The World Health Organization (WHO) has officially declared the Ebola disease outbreak caused by the Bundibugyo virus, currently affecting the Democratic Republic of the Congo (DRC) and Uganda, a Public Health Emergency of International Concern (PHEIC), the highest alert level the global health body can issue under international law.
What the Declaration Means
Acting under paragraph 2 of Article 12 of the International Health Regulations (2005), WHO's Director-General determined that the outbreak qualifies as a PHEIC but does not rise to the level of a pandemic emergency as defined under the IHR. The designation triggers a formal international response mechanism and obliges member states to step up preparedness and reporting.Outbreak Scale and Spread
As of May 16, 2026, eight laboratory-confirmed cases, 246 suspected cases, and 80 suspected deaths had been reported in Ituri Province of the DRC, spanning at least three health zones: Bunia, Rwampara, and Mongbwalu. Unusual clusters of community deaths with symptoms compatible with Bundibugyo virus disease have been recorded across multiple health zones in Ituri, with suspected cases also reported in North Kivu.The outbreak has already crossed borders. Two laboratory-confirmed cases, with no apparent epidemiological link to each other, were reported in Kampala, Uganda, within 24 hours on May 15 and 16, both among individuals who had travelled from the DRC. Both patients were admitted to intensive care units in Kampala.

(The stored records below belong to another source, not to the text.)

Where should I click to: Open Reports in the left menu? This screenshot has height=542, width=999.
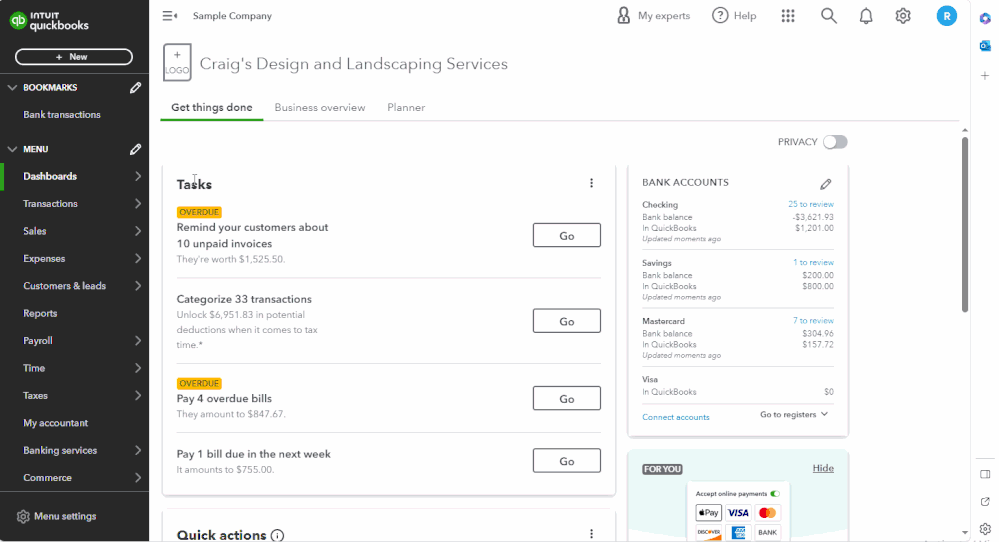(41, 313)
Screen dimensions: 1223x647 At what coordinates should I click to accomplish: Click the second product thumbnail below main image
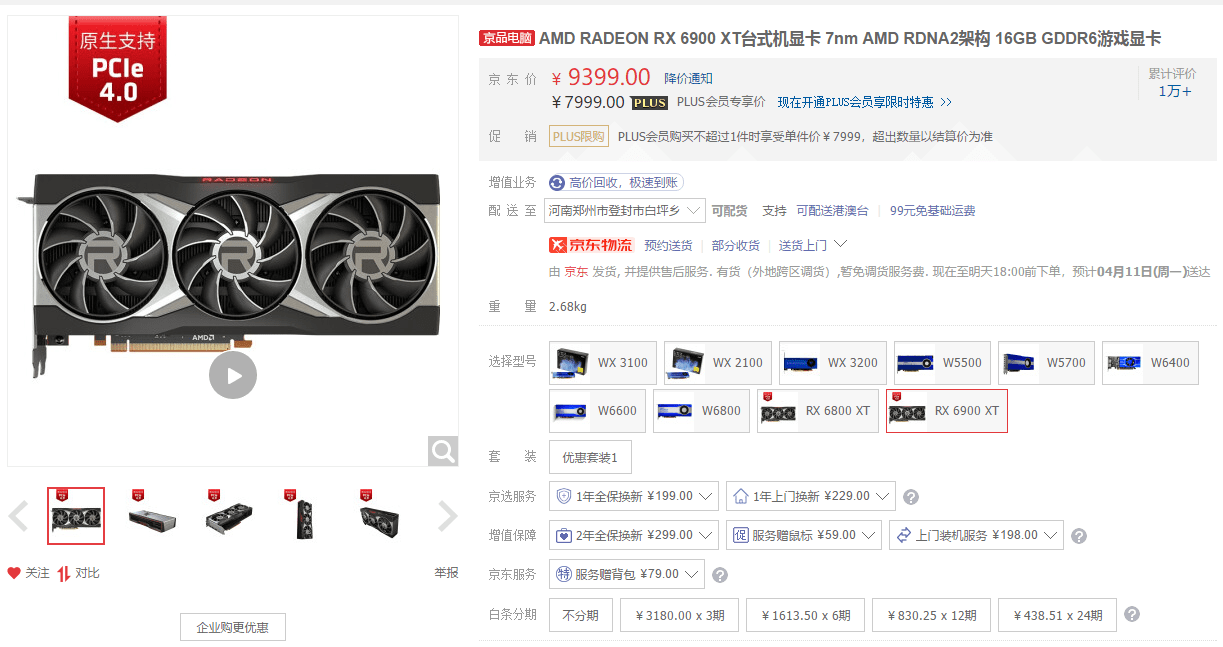pos(151,516)
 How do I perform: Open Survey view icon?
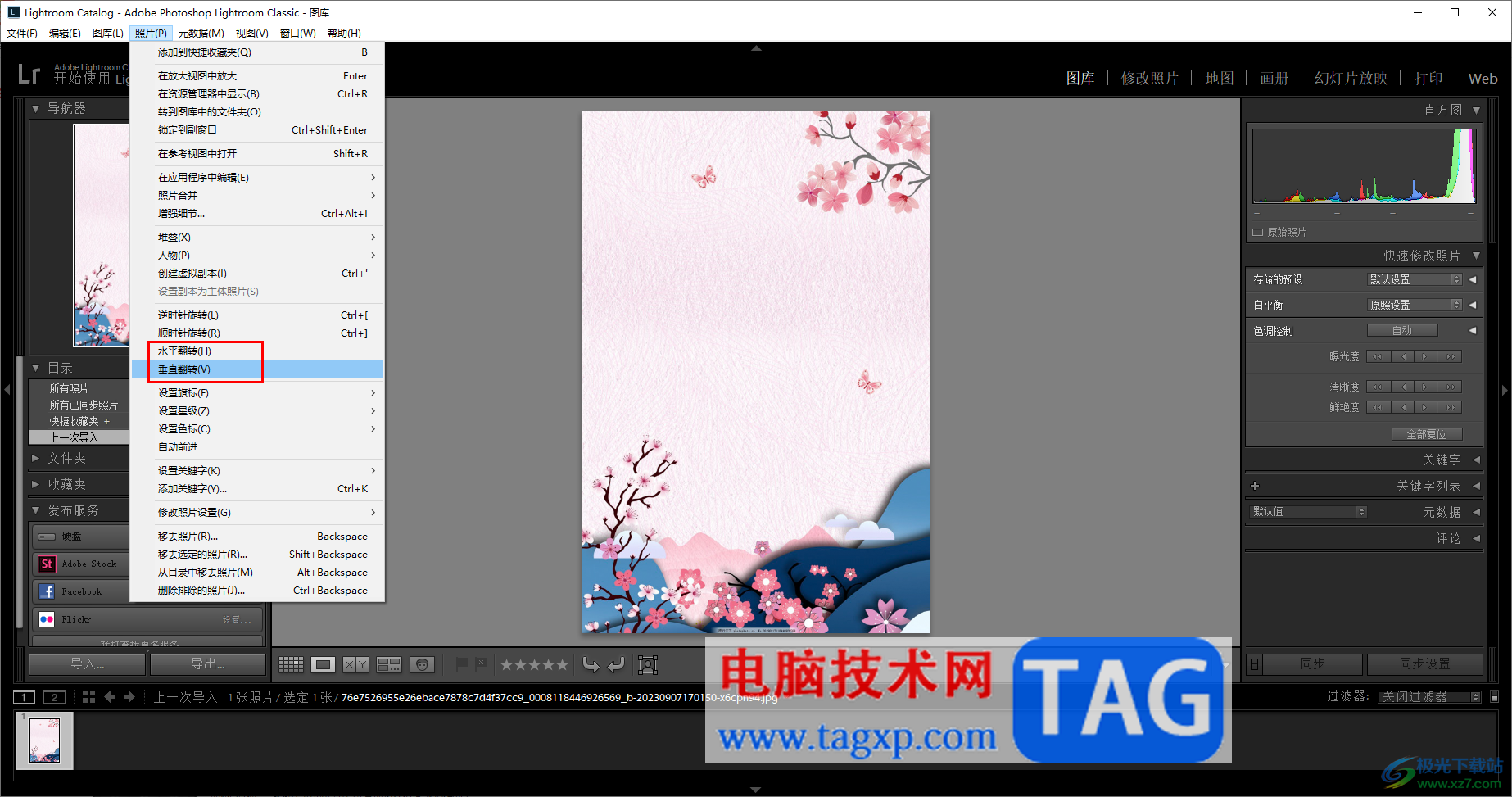pos(389,664)
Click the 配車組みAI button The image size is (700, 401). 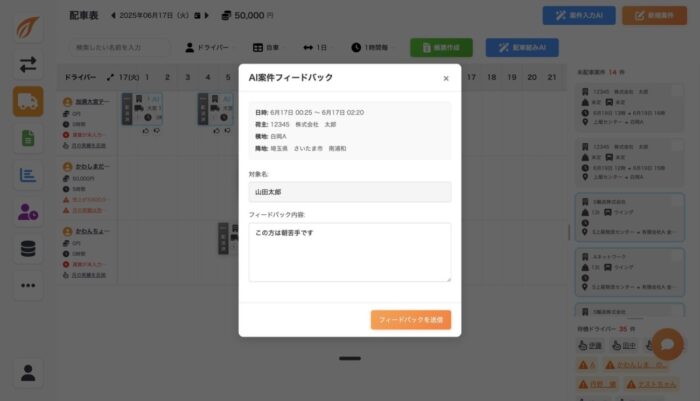521,47
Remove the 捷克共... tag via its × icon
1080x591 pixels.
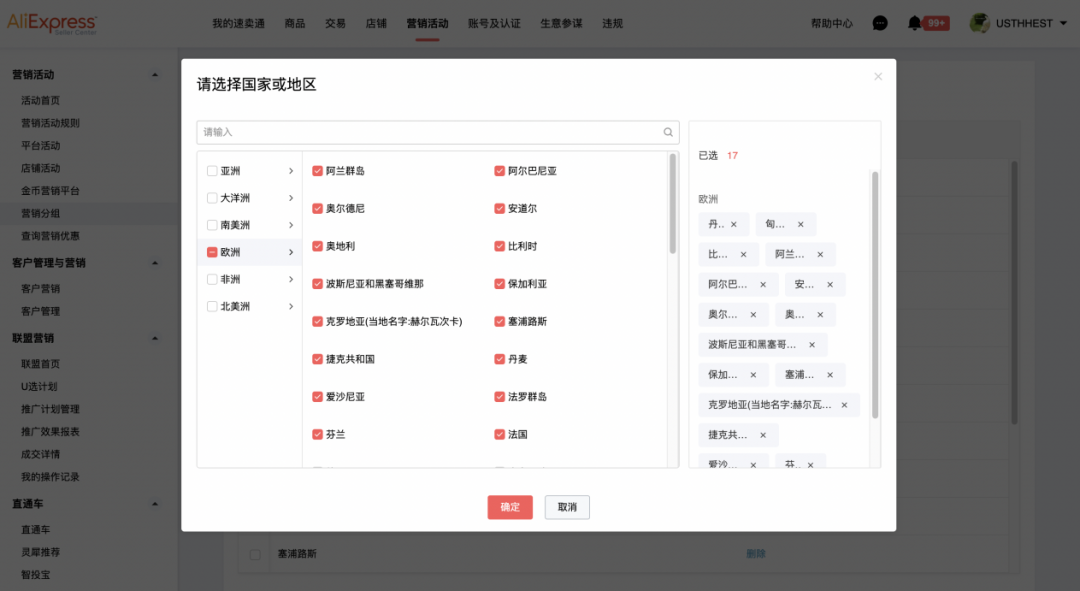pos(763,435)
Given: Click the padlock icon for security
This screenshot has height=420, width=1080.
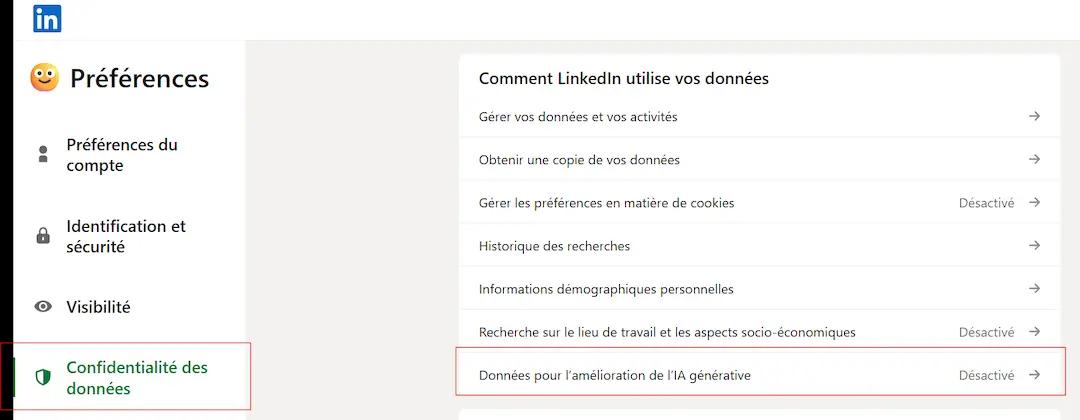Looking at the screenshot, I should coord(43,237).
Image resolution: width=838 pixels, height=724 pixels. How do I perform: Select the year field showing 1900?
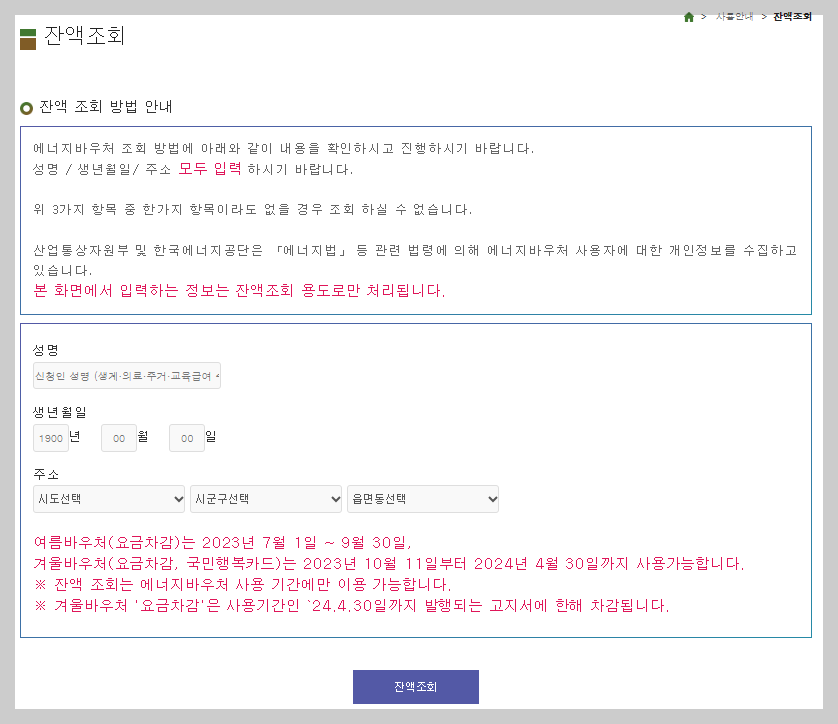pos(51,437)
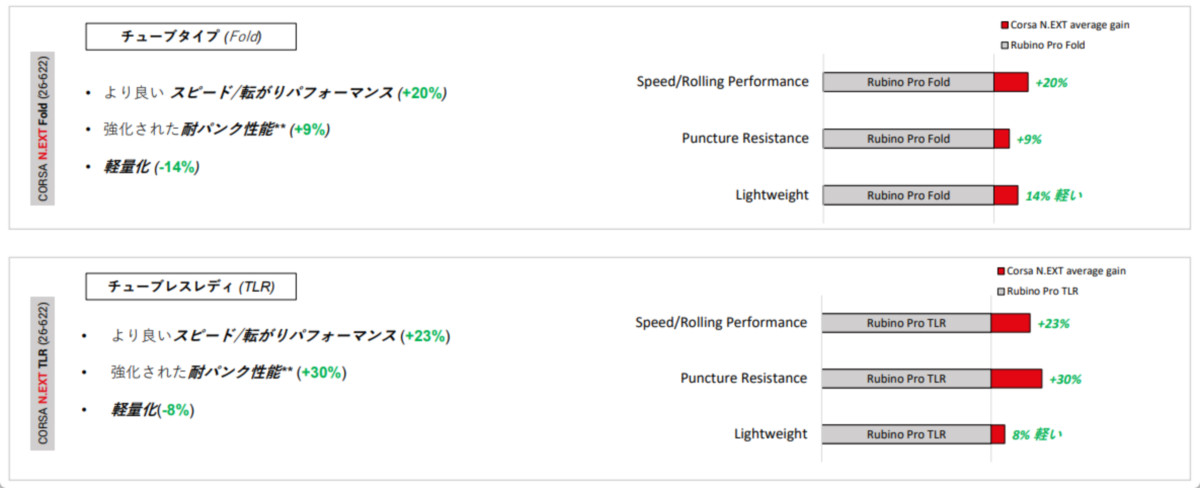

A case initially reported as confirmed in Kinshasa, an individual who had returned from Ituri, subsequently tested negative for the Bundibugyo virus on confirmatory testing by INRB, and is therefore not considered a confirmed case.
Why WHO Considers the Outbreak Extraordinary
WHO identified several factors that make this outbreak particularly concerning. Eight of 13 initial samples collected across various areas tested positive, representing a high positivity rate. Rising syndromic case reports, an increasing number of deaths across Ituri Province, and limited understanding of epidemiological links between known cases all suggest the true scale of the outbreak may be significantly larger than reported figures indicate.At least four healthcare worker deaths in settings clinically consistent with viral haemorrhagic fever have been documented, raising concerns about healthcare-associated transmission and gaps in infection prevention and control within health facilities.
Compounding the risk, ongoing insecurity, a protracted humanitarian crisis, high population mobility, the semi-urban nature of the outbreak's epicentre, and a large network of informal healthcare facilities all increase the potential for further spread, conditions similar to those that drove the large Ebola epidemic in North Kivu and Ituri in 2018–19. Critically, unlike Ebola-Zaire strains, no approved Bundibugyo virus-specific therapeutics or vaccines currently exist.
WHO Guidance and Recommended Measures
WHO's guidance to the DRC and Uganda includes activating national emergency operation centres under head-of-state authority, strengthening surveillance and contact tracing, establishing specialised treatment units near outbreak epicentres, implementing cross-border and exit screening at airports and land crossings, and launching clinical trials for candidate therapeutics and vaccines.Confirmed cases must be immediately isolated with no travel permitted until two diagnostic tests conducted at least 48 hours apart return negative results. Contacts are to be monitored daily, with no international travel for 21 days after exposure.
For neighbouring countries, WHO urged urgent preparedness measures including enhanced community surveillance, access to qualified diagnostic laboratories, and the activation of rapid response teams.
For all other countries, WHO explicitly advised against border closures or travel and trade restrictions, stating that such measures have no scientific basis, push population movement to unmonitored crossings, and can undermine both local economies and response logistics.
WHO stated it would convene an Emergency Committee as soon as possible to refine temporary recommendations for all member states.